RSI
Relative Strength Index
The Relative Strength Index (RSI) is one of the most widely used momentum oscillators in technical analysis. Developed by J. Welles Wilder in 1978, it measures the speed and magnitude of recent price changes to identify overbought or oversold conditions.
How It Works
RSI compares the average gains and average losses over a specified period (typically 14 periods) and normalises the result to a 0–100 scale. When recent gains are larger than recent losses, RSI rises; when losses dominate, RSI falls.
Formula
RSI = 100 - [100 / (1 + RS)] where RS = Average Gain / Average Loss over the last N periods (default: 14)
Signal Interpretation
When RSI exceeds 70, the asset may be overbought and due for a pullback. Strong uptrends can sustain RSI above 70 for extended periods.

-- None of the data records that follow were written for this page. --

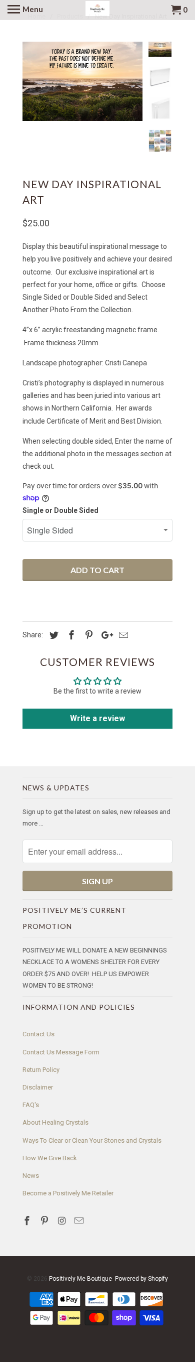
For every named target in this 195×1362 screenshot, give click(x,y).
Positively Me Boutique (80, 1278)
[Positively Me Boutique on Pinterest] (45, 1220)
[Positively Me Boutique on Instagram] (63, 1220)
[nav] (25, 10)
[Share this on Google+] (104, 635)
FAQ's (30, 1105)
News (30, 1175)
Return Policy (41, 1069)
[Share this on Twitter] (52, 635)
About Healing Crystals (55, 1122)
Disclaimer (37, 1087)
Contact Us (38, 1034)
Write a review (97, 718)
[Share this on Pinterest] (88, 635)
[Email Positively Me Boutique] (80, 1220)
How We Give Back (49, 1158)
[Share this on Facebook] (70, 635)
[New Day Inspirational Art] (82, 81)
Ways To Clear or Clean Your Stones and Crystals (92, 1140)
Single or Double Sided (60, 510)
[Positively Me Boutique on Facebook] (28, 1220)
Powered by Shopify (141, 1278)
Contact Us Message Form (61, 1052)
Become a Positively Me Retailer (68, 1193)
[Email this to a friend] (122, 635)
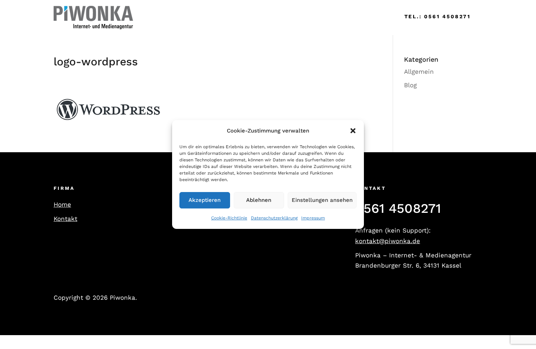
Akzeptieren (205, 200)
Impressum (313, 217)
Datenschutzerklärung (274, 217)
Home (152, 17)
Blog (410, 85)
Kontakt (65, 218)
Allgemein (419, 71)
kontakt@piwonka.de (387, 241)
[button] (353, 131)
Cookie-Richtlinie (229, 217)
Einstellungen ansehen (322, 200)
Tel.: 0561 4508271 (437, 16)
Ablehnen (258, 200)
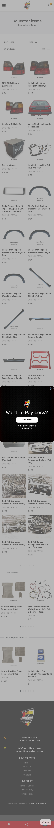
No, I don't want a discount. (27, 426)
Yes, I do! (27, 419)
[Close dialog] (51, 388)
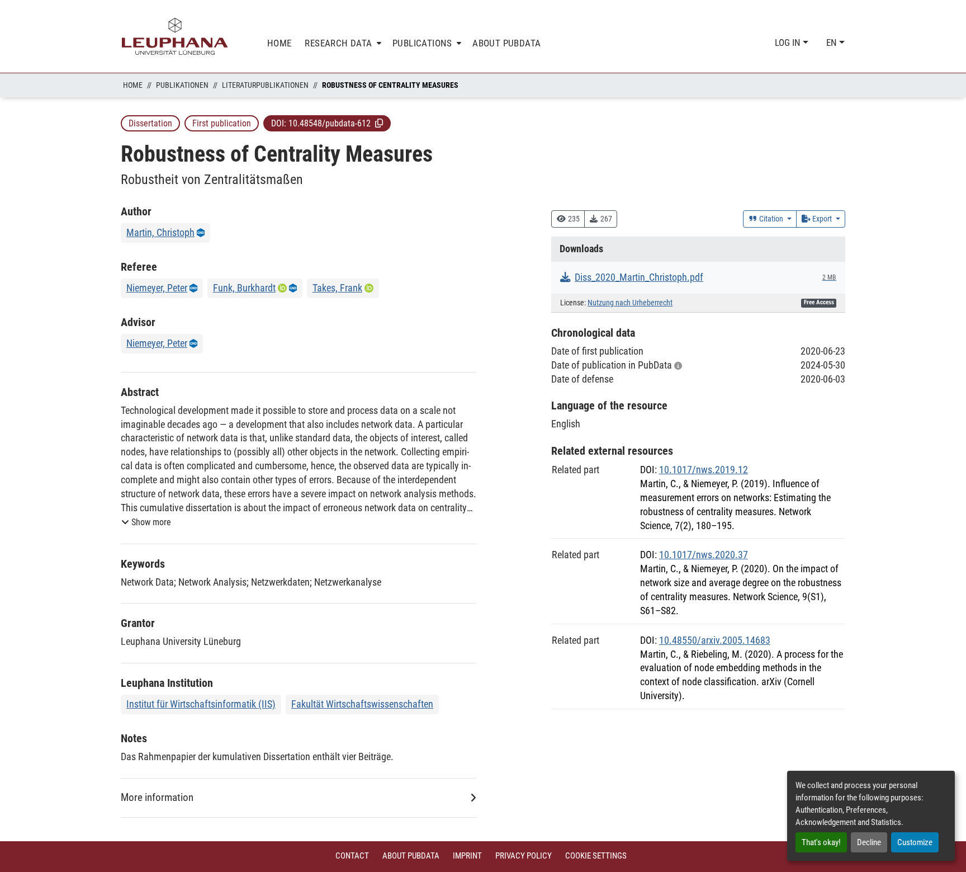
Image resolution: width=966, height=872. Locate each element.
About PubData (410, 856)
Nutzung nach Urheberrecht (630, 303)
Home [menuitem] (279, 43)
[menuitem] (341, 43)
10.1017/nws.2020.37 (703, 554)
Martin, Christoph (160, 232)
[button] (379, 123)
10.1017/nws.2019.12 (703, 469)
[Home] (175, 36)
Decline (869, 842)
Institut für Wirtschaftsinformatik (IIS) (201, 704)
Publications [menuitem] (422, 43)
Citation (771, 218)
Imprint (467, 856)
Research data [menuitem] (338, 43)
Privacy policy (523, 856)
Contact (352, 856)
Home (133, 85)
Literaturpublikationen (265, 85)
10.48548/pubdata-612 (329, 123)
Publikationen (182, 85)
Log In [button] (789, 42)
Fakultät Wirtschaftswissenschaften (362, 704)
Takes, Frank (337, 288)
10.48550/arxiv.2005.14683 (714, 640)
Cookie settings (596, 856)
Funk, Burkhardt (244, 288)
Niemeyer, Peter (156, 288)
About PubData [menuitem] (506, 43)
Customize (914, 842)
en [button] (832, 42)
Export (822, 218)
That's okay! (821, 842)
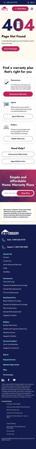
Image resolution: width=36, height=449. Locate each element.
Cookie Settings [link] (11, 423)
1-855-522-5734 (11, 2)
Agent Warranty (18, 116)
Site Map (6, 272)
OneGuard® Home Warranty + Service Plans (17, 416)
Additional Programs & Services (15, 329)
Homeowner (8, 278)
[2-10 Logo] (5, 10)
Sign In (32, 2)
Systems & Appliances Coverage (15, 285)
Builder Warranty (18, 139)
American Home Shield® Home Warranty (18, 407)
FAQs (5, 268)
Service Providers (10, 341)
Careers (6, 257)
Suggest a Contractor (11, 348)
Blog (5, 370)
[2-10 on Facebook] (8, 380)
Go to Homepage (10, 49)
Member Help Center (11, 365)
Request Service (9, 360)
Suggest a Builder (9, 336)
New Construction (10, 308)
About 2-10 (7, 254)
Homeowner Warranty (18, 94)
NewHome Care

When RSI falls below 30, the asset may be oversold and due for a bounce. In strong downtrends, RSI can remain below 30 for a long time.
Price makes a lower low but RSI makes a higher low — signals weakening downtrend and possible reversal.
Price makes a higher high but RSI makes a lower high — signals weakening uptrend and possible reversal.
Use Cases
- ▸Identifying overbought/oversold levels for swing trades
- ▸Confirming trend reversals with divergence
- ▸Filtering screener results — RSI 45-65 for steady momentum
- ▸Timing entries within a known trend
Limitations
- ⚠In strong trends, RSI can stay overbought/oversold for long periods
- ⚠Not suitable as a standalone system — best used with trend filters
- ⚠Lag exists due to the averaging mechanism
On BazaarPulse, RSI values of 55–75 suggest healthy momentum without being over-extended. Pair RSI with MACD for higher-conviction entries.